2009/10/24 ジュニアオリンピック&日本選手権リレー
2日目 注目の中学生スプリンター2選手が登場

200 m中学記録保持者の君嶋がB女子100 mに圧勝
「来年の全日中は2種目に勝ちたい。200 mは23秒台が目標」

 ジュニアオリンピック2日目は男女100 mに注目のスプリンターが登場した。
 先に行われたBクラス女子100 mでは、200 mの全日中優勝者で、同種目の中学記録(24秒36)保持者の君嶋愛梨沙(山口・麻里布中2年)が12秒32(−1.9)で優勝。だが、100 m全日中優勝者の土井杏南(朝霞一中)は準決勝を欠場し、対決は実現しなかった。
 Aクラス男子100 mは全日中を10秒70の中学歴代6位の好タイムで制した大瀬戸一馬(新津中3年)が、10秒68(+0.5)の中学歴代2位で圧勝。昨年、梨本真輝が出した中学記録に0.01秒と肉薄した。

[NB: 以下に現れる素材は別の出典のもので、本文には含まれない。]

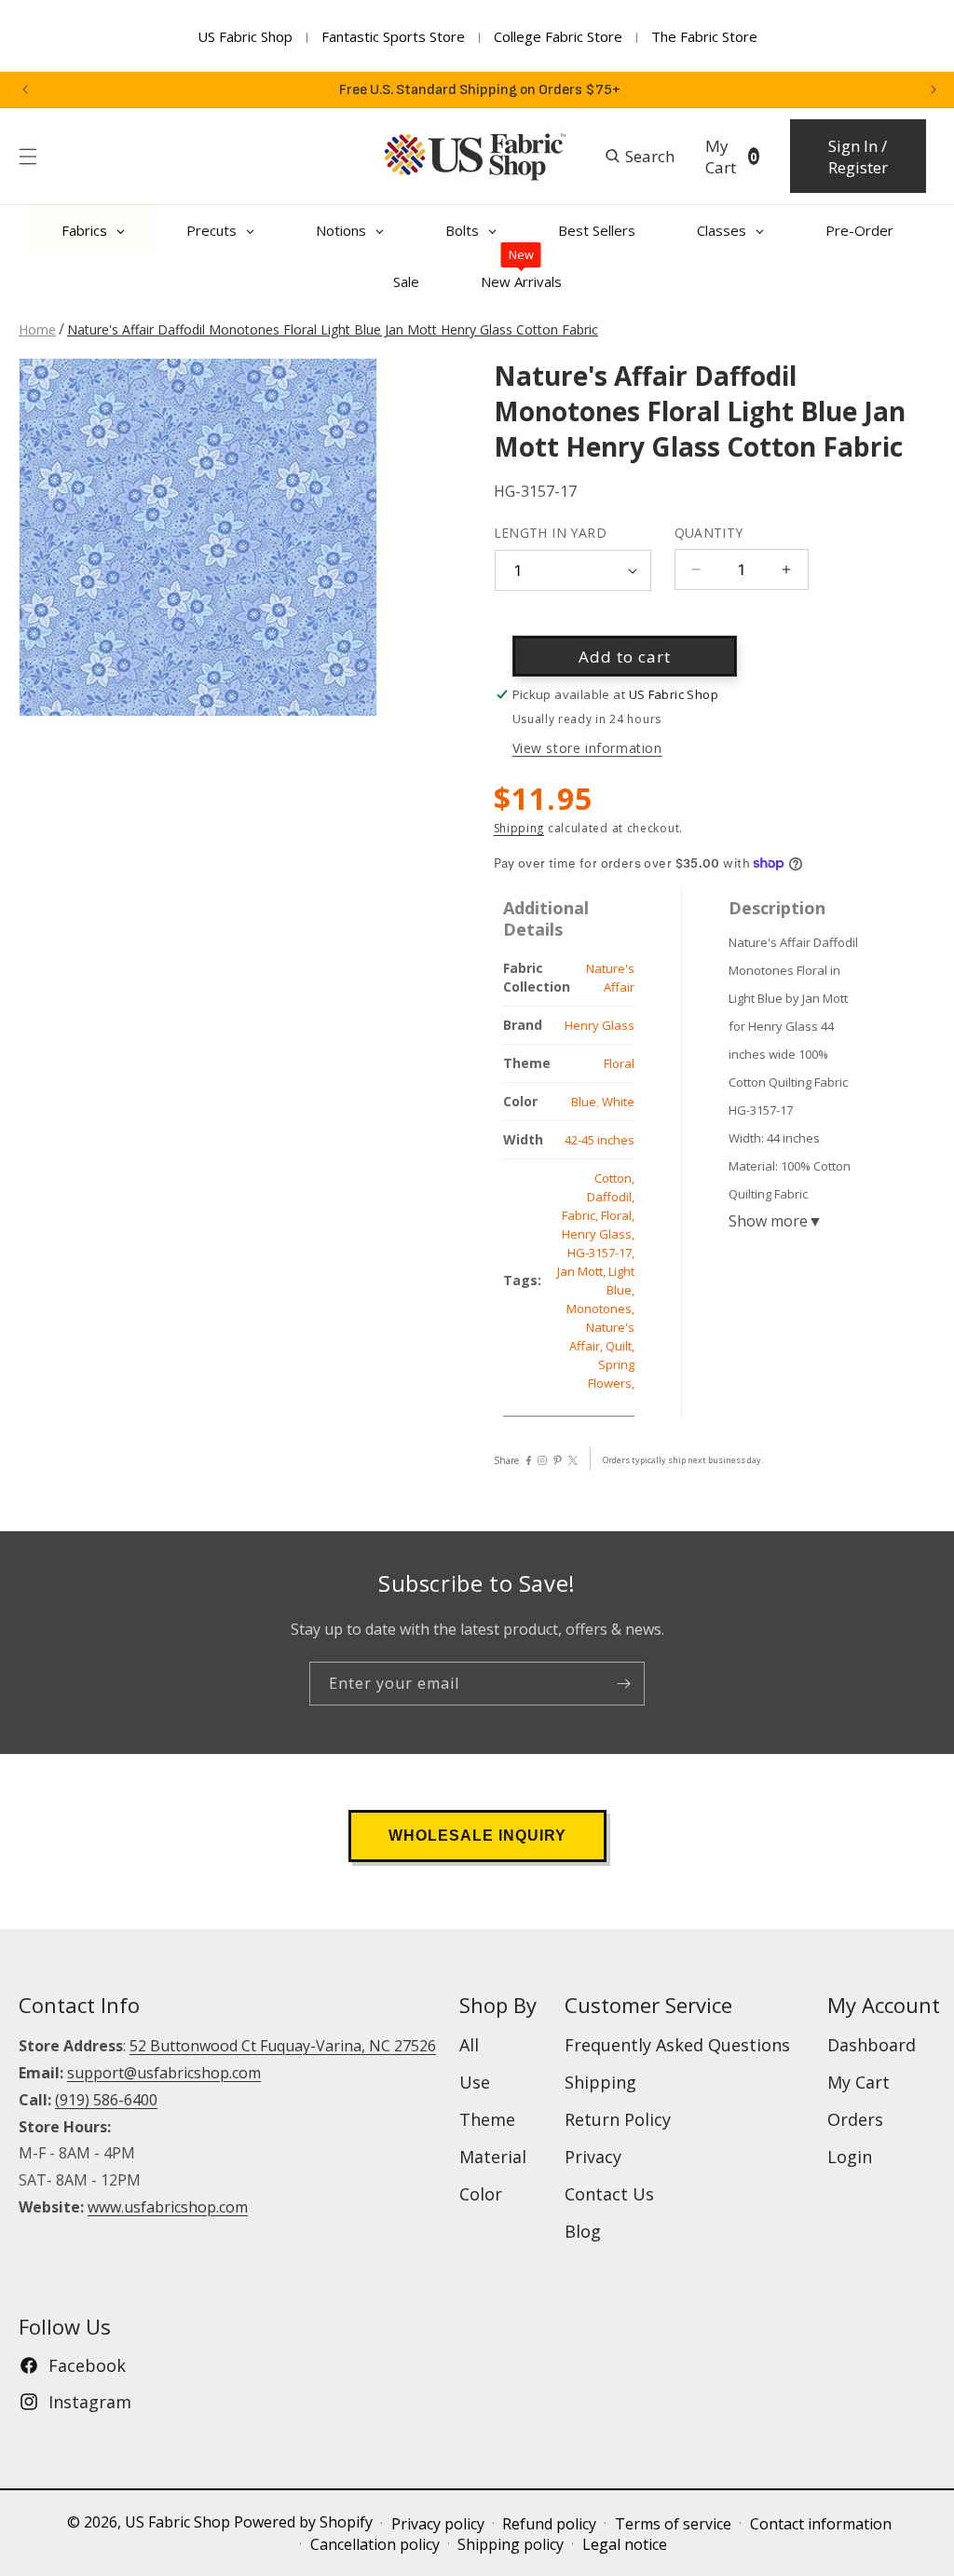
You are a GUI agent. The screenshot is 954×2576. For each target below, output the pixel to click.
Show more (776, 1221)
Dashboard (871, 2045)
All (469, 2045)
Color (480, 2194)
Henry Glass (599, 1025)
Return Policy (618, 2119)
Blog (583, 2231)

 スタートラインに立った君嶋は身長166cm。中学2年生としては大きい方だが、上背よりも手脚の長さが際だっていた。スタート直後の脚の回転はそこまで速いようには見えなかったが、体1つリードした。中盤でもまた1つ出ると、後半もじりじりと後続を引き離した。要するに、この年代では、どの局面をとっても強いということだろう。
 雨と向かい風(−1.9)のため、優勝記録は12秒32にとどまった。自己記録は12秒00。「11秒台を狙っていた」という本人にとっては満足できる記録ではないが、2位に0.28秒差をつけて強さを見せつけた。
「スタートは普通によかったですし、中間も普通。後半が伸びませんでした」と自身の走りを自己分析した君嶋。後半が伸びなかったのは「スタートに神経を遣いすぎたことと、周りに気を取られたから」ではないかという。スタート後に上体が早く起きる点を修正するため、「7歩目までは前傾を心掛けて練習しています」という。
「今日、それができたかどうかはわかりませんけど」と明るく無邪気に振り返る様子からは、そこまで理論に拘泥していないようにも感じられた。本来、無意識にできないといけない部分であり、それを本能的に感じ取っているのかもしれない。
 来年は11秒73の中学記録更新も期待される。
「11秒73まではわかりませんが、11秒台を確実に出して、全日中は2種目に勝ちたいですね。200 mは23秒台が目標です。スタートもそうですし、技術面で色々と伸ばしていきたい」
 話しぶりは、それほど意気込む感じではなかった。本人の走りの分析ではないが、ごく普通の話し方だった。

大瀬戸が10秒68。中学記録に0.01秒と肉薄
「出してみると“あとちょっとだったのに”と感じてしまいます」

「スタートが得意」と言う大瀬戸は、その言葉通りにリードを奪うと、その後も2位以下をグングン引き離してフィニッシュ。タイマーは中学記録(10秒67)に0.01秒と迫る10秒68で止まった。正式記録も10秒68。
「全日中で10秒70が出たので、中学記録は意識していました。でも、雨も降って冷えてきていましたし、前に行われたレースは向かい風。狙うのは難しいかな、と思っていました。そのなかでの歴代2位は嬉しいのですが、出してみると“あとちょっとだったのに”と感じてしまいます」
 優勝した全日中は、後半に追い上げられたという。今回の後半は、前述のように後続を引き離した。
「今日はたぶん、リラックスできていたのだと思います。前半で乗ることができ、後半も乗ってきて。1週間前からフォームを変えたんですが、そこも上手くできました。手と足のタイミングがずれて、上半身がついてこない状態になっていたんです。ヒジの角度が以前よりも開き気味だったので、そこを絞ってタイミングを合わせました」
 大瀬戸の自己分析では、前半からのつなぎもよかったようだ。
「今日は、特別にスタートが良かったわけではありませんが、前半から後半にうまくつなぐことができました。全体的に良かったのだと思います」
 ただ、スタートについては大会直前まで悩んでいたという。
「全日中後にスランプに陥っていました。(スタートで)腰が浮いてしまったり、逆につぶれてしまったり。以前は思い切りバーンと出られていたんですが、1歩目を早く着こうという意識が強くなって、それができなくなっていました。腕振りも開いてしまっていたので、それを真っすぐに修正しました」

 肌寒い中で2位に0.34秒という大差をつけた快走は、さらなる記録短縮を思わせる。11月に入ってもう1試合、100 mを予定している。「僕は今回のように大舞台の方が記録を出せるようなんです。近場の大会なのでどうなるか」と、本人は自信がないようだが、果たして結果は…。